The pandemic may still keep local museums closed but it won’t stop art lovers. For its winter exhibitions, the Bakersfield Museum of Art will open them with its first-ever online premiere.
Sticking to the traditional exhibition launch time of 7 p.m., the museum will direct people not to its physical location on Thursday but rather its website, which will host a 3D presentation of its three new shows: "The Bakersfield Sound: Roll Out the Red Carpet," "Color + Figure: Paintings by Linda Christensen" and "Uncommon Perspective: Paintings by Art Sherwyn."
Curator Rachel Magnus said the museum partnered with Artland, an online platform that creates 3D gallery experiences, to bring the project together.
"You get into the gallery space and click your way through the exhibit," she said.
For each artwork or piece, there will be a circle that can be selected, which will pull up the didactic with the information you would see on a wall tag in the gallery.
Additionally there will be a brief promotional video, made with local company InMotionPro, that will serve as an introduction to the experience.
Museum supporters already had a bit of a preview in August when Magnus recorded a special episode of the "Hello Bakersfield" podcast highlighting the Bakersfield Sound exhibit and musical legacy.
Among the guests were Jim Shaw, longtime keyboardist for the Buckaroos and Buck Owens' right-hand man who is now director of the Buck Owens Private Foundation, and journalist Robert Price, whose book "The Bakersfield Sound: How a Generation of Displaced Okies Revolutionized American Music," helped shape the museum's exhibit.
"We used his book as the way to organize the exposition," Magnus said. "We were not focused on telling the whole history of the Bakersfield Sound."

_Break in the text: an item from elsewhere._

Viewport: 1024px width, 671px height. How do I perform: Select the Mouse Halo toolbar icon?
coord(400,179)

Laid out in seven categories, the exhibit celebrates the aesthetic history of the Bakersfield Sound with more than 150 costumes (including suits and performance wear designed by Nudie Cohn and Nathan Turk), guitars, photographs, album covers and other artifacts. Some objects are on loan from Buck Owens' Crystal Palace and the Kern County Museum while several others are from private collections on public display for the first time.

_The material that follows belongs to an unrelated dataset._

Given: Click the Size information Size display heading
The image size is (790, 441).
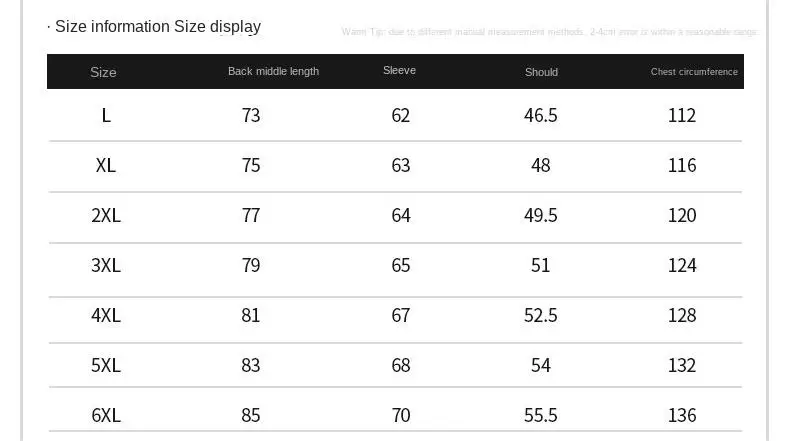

That includes a segment of the bar from the Blackboard Cafe, which had been found in the basement in an Oleander home and the bench that was once outside Trout's Nightclub.
Along with the musical founding fathers, including Buck Owens and Merle Haggard, the exhibit pays tribute to the myriad other musicians and loyal supporters who helped it thrive in the town's numerous honky-tonks.
Magnus said, "For people working all day in the fields, it was a release, to encourage people to dance."
Also paying tribute to the spirit of Bakersfield is the new collection from Art Sherywn that provides a fresh perspective on home.
Magnus said the work came from the former art educator and mentor's effort to document Bakersfield city streets after being inspired by the revitalization happening in our urban core.
"He wanted to know 'why these “young people” were getting excited about downtown Bakersfield' so he drove around sketching," Magnus said.
To capture the energy of these landscapes, Sherwyn broke formal elements such as perspective and geometry to create these vibrant works.
In his artist statement, Sherwyn wrote that the vivid colors in these pieces match the spirit of a growing city full of vitality.
"Architecture by nature possesses a diverse interplay of lines, shapes, patterns, and spaces," he wrote. "I intended to use those elements to add interest and intrigue to my story by manipulating them into small abstract compositions and integrating them into the arrangement of the whole."
While Sherwyn uses bold colors to convey his subjects, fellow artist Linda Christensen uses harmonious color palettes and large-scale works to delve into human nature.
This is the first museum solo exhibition for Christensen, whose pieces have been featured in a number of group shows at BMoA. In the vein of the Bay Area Figurative Movement's founding artist, she depicts women in domestic and contemplative scenes.
"She is truly a colorist but more than that she has a desire to capture humanity and in a very honest way," Magnus said.
The curator said there is a dynamic energy to Christensen's large canvases, reflective of the artist's desire to completely throw herself on the canvas.
"There is a very abstract colorful underpainting because painting is so emotional for her — she describes it as to 'put butter on toast' to start a painting — and it finds a way through to the finished composition."
The 3D exhibition tour of all three exhibitions will go live at 7 p.m. Thursday at bmoa.org. It is free to view and will remain available until Aug. 28.
Additional programming, including episodes of the museum's own podcast with Magnus and co-host David Anderson of the "Moneywise Guys" radio show, will offer further insight into the collections. And the museum is ready for in-person viewing once it is allowed by state and local guidelines.